Den Frieden gewinnen, nicht den Krieg!

Anlässlich ihres 75-jährigen Bestehens in Deutschland lud Pax Christi zu einer Matinee in die Akademie ein. Kritik am westlichen Vorgehen im Krieg in der Ukraine bestimmte die Diskussion.



Von Christian Turrey

„Den Frieden gewinnen!“ war die politische Matinee überschrieben, zu der am 16. Juli 2023 Pax Christi Rottenburg-Stuttgart anlässlich des 75jährigen Bestehens und die Diözesanakademie nach Hohenheim eingeladen hatten. „Den Frieden gewinnen, nicht den Krieg!“ so wurde die Veranstaltungsüberschrift in der Diskussion ergänzt, in der fünf renommierte Wissenschaftler:innen Fragen um Aufrüstung und den Ukraine-Krieg, um Atomkriegsgefahr und Gewaltprävention, die Friedensbemühungen des Papstes sowie um christliche Friedensethik und Pazifismus erörterten.

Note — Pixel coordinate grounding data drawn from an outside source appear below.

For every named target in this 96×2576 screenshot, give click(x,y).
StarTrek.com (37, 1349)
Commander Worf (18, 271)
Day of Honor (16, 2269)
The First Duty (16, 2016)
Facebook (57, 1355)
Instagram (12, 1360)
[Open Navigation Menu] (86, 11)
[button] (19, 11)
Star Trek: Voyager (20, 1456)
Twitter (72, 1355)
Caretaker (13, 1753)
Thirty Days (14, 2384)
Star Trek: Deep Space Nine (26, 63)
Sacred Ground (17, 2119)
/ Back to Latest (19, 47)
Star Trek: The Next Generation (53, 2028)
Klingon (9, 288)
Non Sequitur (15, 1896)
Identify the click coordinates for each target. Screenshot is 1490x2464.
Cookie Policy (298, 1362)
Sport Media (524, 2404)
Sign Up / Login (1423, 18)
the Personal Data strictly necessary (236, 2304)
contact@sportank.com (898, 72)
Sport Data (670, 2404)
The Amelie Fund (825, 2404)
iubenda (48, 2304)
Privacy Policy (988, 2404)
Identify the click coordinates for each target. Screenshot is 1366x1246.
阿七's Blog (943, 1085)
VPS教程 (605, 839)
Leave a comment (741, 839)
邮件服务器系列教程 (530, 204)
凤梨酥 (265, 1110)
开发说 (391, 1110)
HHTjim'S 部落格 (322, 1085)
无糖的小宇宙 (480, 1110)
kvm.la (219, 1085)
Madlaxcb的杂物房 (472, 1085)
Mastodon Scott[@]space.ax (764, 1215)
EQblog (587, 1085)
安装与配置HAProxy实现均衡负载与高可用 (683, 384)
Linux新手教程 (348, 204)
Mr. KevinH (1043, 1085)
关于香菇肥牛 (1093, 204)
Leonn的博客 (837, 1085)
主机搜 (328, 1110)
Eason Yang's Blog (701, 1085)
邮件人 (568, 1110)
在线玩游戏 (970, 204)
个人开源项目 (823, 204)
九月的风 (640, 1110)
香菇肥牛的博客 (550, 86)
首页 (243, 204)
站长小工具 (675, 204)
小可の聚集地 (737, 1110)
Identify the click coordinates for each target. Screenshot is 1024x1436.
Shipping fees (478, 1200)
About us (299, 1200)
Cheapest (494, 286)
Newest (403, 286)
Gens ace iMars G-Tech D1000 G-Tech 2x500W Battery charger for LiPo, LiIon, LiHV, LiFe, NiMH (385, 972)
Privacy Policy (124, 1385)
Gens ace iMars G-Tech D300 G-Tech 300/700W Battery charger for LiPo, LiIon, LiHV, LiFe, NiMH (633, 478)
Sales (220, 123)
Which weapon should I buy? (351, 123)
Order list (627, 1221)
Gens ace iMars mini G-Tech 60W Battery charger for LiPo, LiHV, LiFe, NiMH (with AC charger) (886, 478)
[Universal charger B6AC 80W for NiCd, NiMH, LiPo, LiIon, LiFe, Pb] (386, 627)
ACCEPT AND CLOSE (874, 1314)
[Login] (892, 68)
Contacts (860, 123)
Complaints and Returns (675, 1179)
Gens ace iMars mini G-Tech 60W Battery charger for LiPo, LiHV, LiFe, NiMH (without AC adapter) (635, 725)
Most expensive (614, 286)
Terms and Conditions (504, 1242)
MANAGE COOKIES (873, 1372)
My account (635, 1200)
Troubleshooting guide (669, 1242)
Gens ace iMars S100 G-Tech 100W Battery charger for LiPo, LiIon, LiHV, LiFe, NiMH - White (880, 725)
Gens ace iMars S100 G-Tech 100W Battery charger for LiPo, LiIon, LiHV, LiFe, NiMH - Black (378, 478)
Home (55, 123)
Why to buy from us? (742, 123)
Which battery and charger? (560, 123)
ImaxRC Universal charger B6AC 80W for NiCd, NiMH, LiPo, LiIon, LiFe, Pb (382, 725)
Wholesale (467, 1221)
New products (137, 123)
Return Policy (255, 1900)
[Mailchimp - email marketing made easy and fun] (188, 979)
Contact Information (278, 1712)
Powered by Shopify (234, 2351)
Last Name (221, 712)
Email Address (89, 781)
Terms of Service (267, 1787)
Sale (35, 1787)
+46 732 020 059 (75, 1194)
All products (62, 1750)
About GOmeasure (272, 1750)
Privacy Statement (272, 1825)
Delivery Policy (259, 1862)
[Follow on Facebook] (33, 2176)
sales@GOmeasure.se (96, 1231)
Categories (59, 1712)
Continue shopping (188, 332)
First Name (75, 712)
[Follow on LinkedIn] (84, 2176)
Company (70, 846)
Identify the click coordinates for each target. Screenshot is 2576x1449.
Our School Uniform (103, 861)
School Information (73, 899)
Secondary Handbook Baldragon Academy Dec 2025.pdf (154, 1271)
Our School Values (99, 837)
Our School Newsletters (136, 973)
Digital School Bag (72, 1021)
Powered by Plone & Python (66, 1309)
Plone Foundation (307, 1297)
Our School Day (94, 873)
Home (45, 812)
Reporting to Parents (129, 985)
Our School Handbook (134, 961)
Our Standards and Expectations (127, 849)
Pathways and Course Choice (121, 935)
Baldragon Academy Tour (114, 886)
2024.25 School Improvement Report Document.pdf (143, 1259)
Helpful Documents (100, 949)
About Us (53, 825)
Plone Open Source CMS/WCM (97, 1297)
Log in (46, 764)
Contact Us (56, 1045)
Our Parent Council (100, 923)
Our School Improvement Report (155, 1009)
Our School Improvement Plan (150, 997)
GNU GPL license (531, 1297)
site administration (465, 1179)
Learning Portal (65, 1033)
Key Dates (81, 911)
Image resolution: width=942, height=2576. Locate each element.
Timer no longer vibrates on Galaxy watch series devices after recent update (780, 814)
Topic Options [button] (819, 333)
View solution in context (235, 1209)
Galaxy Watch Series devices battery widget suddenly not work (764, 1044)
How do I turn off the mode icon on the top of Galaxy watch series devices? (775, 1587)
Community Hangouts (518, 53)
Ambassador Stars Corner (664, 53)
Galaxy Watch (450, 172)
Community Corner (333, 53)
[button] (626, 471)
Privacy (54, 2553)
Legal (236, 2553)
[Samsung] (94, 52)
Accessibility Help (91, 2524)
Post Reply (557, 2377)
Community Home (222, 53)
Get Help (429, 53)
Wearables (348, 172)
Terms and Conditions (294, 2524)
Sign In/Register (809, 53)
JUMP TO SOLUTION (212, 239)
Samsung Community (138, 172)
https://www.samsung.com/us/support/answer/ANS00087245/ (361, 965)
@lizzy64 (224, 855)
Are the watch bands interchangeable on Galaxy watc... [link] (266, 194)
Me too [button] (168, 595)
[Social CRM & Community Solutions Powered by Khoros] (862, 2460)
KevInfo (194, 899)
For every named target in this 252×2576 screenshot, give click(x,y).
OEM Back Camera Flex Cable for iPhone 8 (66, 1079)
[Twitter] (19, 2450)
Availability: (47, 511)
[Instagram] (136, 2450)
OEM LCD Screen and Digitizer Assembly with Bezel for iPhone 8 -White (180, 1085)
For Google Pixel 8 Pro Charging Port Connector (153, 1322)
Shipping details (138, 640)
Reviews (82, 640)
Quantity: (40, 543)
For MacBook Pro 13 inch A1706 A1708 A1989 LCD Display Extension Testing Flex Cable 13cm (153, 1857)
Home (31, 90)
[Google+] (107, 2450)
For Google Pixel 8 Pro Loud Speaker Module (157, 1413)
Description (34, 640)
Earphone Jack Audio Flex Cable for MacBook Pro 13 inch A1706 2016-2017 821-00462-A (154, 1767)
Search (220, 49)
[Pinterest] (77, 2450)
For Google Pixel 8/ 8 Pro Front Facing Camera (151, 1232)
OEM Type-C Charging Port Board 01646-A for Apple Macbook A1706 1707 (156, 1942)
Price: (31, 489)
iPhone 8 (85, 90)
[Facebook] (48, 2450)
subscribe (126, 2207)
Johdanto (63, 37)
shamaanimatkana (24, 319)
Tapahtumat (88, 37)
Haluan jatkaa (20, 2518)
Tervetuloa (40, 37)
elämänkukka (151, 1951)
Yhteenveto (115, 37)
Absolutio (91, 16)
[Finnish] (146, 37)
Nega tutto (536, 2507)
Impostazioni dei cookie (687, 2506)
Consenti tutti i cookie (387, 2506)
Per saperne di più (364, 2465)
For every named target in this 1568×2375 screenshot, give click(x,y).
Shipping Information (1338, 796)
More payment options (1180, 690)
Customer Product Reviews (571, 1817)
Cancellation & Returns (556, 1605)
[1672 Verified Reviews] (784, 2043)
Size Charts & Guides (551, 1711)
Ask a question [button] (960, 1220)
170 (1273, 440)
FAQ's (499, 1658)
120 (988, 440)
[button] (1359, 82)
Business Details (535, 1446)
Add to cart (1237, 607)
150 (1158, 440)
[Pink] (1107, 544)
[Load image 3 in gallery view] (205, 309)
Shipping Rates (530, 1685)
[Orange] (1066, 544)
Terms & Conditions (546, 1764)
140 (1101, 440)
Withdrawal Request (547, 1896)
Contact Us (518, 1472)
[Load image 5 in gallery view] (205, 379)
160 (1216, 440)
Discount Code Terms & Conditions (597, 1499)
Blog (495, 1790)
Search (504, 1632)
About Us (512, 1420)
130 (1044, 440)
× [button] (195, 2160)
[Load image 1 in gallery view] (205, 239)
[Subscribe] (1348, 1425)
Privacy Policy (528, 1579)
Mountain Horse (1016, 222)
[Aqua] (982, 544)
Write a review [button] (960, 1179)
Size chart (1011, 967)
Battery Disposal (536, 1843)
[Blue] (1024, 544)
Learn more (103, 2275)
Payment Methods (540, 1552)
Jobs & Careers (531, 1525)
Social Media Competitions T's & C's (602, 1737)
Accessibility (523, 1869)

Michael Schüßler, Professor für Praktische Theologie an der Universität Tübingen und selbst Pax-Christi-Mitglied, äußerte die Befürchtung, dass Gewalt und eine schleichende Re-Heroisierung der Gesellschaft zukünftig die deutsche und die europäische Politik bestimmen könnten. Es gebe möglicherweise keine Fortschrittserzählung, dass es immer mehr Frieden gebe, sondern jede Epoche müsse immer neu das Zeugnis von Krieg und Frieden erzählen. Schüßler schlug vor, den Frieden zu gewinnen durch eine dreifache Treue: Treue zur Wirklichkeit der Gewalt, Treue zur Wirklichkeit der Gewaltfreiheit und die Treue zur Wirklichkeit der Gewaltprävention.

„Den Krieg verlieren auch die Sieger“, mahnte Karen Hinrichs bei der Matinee.  Angesichts des russischen Angriffs auf die Ukraine könne der Westen humanitäre Hilfe leisten, betonte die Theologin und geschäftsführende Direktorin des Friedensinstituts der evangelischen Kirche in Freiburg. Die Umkehrung, der Ukraine würden nur Waffen helfen, sei zynisch und in der Logik der Militärs. Das zeige, wie wenig Vertrauen die Diplomatie derzeit genieße. Es gebe ein „Genug“ an Zerstörung und Selbstzerstörung. Hinrichs plädierte dafür, das UNESCO-Anliegen aufzunehmen, überall eine Kultur des Friedens zu entwickeln.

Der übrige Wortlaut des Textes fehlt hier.